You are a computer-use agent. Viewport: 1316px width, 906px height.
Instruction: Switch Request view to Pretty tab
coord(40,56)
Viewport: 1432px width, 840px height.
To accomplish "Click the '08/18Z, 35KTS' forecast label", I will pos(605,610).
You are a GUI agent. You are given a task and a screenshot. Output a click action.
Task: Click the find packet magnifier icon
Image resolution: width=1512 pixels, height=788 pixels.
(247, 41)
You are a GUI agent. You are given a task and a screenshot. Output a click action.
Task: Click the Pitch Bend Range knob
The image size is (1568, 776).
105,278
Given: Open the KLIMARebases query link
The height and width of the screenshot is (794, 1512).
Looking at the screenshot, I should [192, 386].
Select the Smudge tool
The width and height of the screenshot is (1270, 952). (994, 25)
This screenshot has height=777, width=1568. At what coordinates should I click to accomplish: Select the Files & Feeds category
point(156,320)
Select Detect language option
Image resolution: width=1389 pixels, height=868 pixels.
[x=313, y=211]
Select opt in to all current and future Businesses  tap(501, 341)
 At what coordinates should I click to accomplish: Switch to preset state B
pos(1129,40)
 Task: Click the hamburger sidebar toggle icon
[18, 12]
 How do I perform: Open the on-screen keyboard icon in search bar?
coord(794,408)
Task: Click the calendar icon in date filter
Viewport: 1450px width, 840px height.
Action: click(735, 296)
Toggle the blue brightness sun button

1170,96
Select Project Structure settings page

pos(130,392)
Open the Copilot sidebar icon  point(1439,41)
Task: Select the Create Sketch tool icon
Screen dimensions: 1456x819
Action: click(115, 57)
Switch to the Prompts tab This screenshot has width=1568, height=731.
──────────────────────────────
EXERCISE
The lines above need to be restated word for word, all of them.

THE COMPLETED TASK
You are a computer-use agent. Viewport: 1316px width, 906px height.
Instruction: Switch Request view to Pretty tab
coord(40,56)
Viewport: 1432px width, 840px height.
To accomplish "Click the '08/18Z, 35KTS' forecast label", I will pos(605,610).
You are a GUI agent. You are given a task and a screenshot. Output a click action.
Task: Click the find packet magnifier icon
Image resolution: width=1512 pixels, height=788 pixels.
(247, 41)
You are a GUI agent. You are given a task and a screenshot. Output a click action.
Task: Click the Pitch Bend Range knob
The image size is (1568, 776).
105,278
Given: Open the KLIMARebases query link
The height and width of the screenshot is (794, 1512).
Looking at the screenshot, I should [192, 386].
Select the Smudge tool
The width and height of the screenshot is (1270, 952). (994, 25)
This screenshot has height=777, width=1568. At what coordinates should I click to accomplish: Select the Files & Feeds category
point(156,320)
Select Detect language option
Image resolution: width=1389 pixels, height=868 pixels.
[x=313, y=211]
Select opt in to all current and future Businesses  tap(501, 341)
 At what coordinates should I click to accomplish: Switch to preset state B
pos(1129,40)
 Task: Click the hamburger sidebar toggle icon
[18, 12]
 How do I perform: Open the on-screen keyboard icon in search bar?
coord(794,408)
Task: Click the calendar icon in date filter
Viewport: 1450px width, 840px height.
Action: click(735, 296)
Toggle the blue brightness sun button

1170,96
Select Project Structure settings page

pos(130,392)
Open the Copilot sidebar icon  point(1439,41)
Task: Select the Create Sketch tool icon
Screen dimensions: 1456x819
Action: click(115, 57)
Switch to the Prompts tab This screenshot has width=1568, height=731.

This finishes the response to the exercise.